**SUPPLIED INFORMATION:**
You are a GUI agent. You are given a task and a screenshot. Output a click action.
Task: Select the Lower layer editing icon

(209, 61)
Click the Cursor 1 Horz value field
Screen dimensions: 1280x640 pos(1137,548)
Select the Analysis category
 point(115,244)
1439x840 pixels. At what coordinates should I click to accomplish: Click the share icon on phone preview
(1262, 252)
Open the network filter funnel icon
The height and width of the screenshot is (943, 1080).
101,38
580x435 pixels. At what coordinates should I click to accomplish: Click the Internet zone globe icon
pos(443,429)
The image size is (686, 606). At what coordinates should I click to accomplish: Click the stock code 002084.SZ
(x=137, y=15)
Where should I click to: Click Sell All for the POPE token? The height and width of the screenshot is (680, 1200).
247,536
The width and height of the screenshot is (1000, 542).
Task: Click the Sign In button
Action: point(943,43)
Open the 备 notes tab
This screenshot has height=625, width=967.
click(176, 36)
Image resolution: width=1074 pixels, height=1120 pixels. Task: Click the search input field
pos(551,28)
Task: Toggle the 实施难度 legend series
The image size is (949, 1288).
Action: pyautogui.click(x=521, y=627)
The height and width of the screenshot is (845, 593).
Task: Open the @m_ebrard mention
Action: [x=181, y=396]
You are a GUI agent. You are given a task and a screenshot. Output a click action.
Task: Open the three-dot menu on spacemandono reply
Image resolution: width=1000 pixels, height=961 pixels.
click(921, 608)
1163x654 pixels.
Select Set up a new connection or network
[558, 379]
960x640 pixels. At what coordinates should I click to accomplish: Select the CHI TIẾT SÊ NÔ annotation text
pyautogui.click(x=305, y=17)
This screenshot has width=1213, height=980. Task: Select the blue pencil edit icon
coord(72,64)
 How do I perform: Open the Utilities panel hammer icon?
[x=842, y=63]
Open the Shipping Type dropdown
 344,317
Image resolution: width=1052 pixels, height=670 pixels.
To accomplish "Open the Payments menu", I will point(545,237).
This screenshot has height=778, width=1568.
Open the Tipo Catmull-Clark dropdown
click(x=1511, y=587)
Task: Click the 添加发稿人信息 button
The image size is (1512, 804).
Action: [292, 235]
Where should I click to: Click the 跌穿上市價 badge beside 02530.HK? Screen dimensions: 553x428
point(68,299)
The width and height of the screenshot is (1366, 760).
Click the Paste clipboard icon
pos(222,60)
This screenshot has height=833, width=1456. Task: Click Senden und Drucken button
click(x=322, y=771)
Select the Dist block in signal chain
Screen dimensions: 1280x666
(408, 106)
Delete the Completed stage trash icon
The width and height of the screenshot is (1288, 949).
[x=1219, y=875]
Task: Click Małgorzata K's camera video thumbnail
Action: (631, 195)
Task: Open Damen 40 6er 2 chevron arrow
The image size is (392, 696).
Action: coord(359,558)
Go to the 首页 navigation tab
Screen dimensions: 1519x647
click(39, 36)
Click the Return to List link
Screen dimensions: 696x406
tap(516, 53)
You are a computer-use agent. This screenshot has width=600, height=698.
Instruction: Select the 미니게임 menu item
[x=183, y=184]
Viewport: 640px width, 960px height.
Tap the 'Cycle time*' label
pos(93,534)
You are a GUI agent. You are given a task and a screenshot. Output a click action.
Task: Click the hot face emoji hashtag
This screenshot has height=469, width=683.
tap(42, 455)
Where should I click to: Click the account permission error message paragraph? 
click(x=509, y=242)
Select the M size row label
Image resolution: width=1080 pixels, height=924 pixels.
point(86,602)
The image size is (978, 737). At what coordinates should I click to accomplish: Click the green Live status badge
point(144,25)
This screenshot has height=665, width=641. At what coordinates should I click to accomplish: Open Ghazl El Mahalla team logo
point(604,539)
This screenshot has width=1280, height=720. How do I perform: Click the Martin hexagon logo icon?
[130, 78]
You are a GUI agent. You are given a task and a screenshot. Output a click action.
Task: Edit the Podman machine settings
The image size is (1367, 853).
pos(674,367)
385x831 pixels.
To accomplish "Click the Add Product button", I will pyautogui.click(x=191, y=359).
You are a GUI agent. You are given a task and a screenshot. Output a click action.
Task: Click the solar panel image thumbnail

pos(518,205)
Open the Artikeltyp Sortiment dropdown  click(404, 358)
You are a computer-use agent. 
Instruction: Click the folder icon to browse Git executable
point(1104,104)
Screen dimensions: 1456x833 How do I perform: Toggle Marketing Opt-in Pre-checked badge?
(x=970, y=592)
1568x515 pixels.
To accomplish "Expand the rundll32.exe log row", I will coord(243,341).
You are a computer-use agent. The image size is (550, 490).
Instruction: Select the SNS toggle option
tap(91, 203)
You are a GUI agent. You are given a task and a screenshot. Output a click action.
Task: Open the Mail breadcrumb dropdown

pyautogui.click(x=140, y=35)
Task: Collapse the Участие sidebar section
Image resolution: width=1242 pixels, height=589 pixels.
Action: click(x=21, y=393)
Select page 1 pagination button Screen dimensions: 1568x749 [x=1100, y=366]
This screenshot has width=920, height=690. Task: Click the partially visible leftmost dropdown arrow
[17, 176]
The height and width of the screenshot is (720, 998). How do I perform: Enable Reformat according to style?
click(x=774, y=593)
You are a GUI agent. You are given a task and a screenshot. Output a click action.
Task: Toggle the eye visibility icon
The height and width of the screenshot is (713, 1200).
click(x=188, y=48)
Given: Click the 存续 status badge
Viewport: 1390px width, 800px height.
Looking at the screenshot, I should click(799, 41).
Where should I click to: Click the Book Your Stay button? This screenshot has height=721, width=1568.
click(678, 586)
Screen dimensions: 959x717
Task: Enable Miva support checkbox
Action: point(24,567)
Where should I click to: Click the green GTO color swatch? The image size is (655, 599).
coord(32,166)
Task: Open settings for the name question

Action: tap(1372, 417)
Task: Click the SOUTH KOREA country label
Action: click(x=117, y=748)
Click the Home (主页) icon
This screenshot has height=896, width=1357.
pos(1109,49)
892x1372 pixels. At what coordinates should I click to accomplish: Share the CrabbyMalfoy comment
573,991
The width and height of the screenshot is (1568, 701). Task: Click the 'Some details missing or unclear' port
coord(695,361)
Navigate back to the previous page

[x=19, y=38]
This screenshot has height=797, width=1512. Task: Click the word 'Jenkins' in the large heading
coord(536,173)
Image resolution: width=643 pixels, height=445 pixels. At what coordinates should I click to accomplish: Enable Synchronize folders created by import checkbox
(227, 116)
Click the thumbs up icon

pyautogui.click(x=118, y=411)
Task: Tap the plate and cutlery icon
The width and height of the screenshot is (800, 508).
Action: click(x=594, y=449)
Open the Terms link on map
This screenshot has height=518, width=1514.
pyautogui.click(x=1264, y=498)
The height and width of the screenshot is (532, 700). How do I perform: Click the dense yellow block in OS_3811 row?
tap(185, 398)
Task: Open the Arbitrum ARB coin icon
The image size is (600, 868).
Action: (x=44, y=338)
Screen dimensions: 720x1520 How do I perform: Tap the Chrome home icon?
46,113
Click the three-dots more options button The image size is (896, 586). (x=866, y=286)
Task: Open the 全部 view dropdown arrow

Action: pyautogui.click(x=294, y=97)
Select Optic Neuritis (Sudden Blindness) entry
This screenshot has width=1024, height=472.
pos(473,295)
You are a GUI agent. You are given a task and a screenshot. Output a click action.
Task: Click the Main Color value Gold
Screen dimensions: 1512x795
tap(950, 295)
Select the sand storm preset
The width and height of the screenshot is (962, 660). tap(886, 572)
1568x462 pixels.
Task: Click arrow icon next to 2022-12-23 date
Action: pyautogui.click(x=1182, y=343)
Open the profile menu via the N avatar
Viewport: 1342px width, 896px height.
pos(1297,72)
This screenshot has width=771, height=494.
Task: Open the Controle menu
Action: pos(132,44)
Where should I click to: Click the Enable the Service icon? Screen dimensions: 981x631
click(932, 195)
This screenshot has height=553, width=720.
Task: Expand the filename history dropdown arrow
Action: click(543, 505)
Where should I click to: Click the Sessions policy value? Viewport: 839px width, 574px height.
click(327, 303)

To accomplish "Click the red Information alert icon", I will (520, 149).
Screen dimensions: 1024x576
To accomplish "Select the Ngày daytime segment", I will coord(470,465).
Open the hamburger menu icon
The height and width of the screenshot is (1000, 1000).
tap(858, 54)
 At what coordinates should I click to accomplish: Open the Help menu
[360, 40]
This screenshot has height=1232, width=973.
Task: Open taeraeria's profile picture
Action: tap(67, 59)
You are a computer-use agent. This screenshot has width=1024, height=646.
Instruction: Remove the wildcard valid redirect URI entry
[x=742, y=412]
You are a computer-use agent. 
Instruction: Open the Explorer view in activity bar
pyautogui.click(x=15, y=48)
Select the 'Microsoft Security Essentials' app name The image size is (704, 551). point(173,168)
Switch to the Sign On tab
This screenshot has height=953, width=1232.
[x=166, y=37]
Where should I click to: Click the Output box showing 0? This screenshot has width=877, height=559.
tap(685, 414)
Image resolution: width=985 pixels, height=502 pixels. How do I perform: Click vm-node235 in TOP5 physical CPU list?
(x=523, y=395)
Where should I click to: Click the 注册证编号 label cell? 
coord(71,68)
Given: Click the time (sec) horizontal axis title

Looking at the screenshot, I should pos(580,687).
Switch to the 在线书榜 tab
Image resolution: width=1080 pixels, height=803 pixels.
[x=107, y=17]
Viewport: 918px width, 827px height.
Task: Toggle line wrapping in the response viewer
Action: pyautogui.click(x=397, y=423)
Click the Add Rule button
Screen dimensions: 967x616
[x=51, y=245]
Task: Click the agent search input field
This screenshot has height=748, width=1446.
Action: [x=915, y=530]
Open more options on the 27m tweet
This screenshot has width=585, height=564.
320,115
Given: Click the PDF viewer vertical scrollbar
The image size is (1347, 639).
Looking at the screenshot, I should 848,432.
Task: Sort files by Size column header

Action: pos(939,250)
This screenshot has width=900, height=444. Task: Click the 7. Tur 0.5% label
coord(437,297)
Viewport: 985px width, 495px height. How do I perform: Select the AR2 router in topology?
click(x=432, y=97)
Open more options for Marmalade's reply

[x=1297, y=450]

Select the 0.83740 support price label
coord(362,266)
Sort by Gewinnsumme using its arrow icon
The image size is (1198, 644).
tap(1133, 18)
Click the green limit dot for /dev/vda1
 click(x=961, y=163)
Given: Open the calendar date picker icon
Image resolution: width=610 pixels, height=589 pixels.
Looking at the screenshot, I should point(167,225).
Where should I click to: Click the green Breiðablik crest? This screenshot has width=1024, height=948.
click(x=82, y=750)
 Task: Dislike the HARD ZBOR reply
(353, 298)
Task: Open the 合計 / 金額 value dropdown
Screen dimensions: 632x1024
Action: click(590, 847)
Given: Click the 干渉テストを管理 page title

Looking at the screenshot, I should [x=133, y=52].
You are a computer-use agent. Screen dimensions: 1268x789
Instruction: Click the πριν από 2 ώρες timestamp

**GOAL OF THE EXERCISE:**
If a line contains the string "three", include it in the tally; report the final tally for the whole listing and nothing else.

**EXPECTED ANSWER:**
2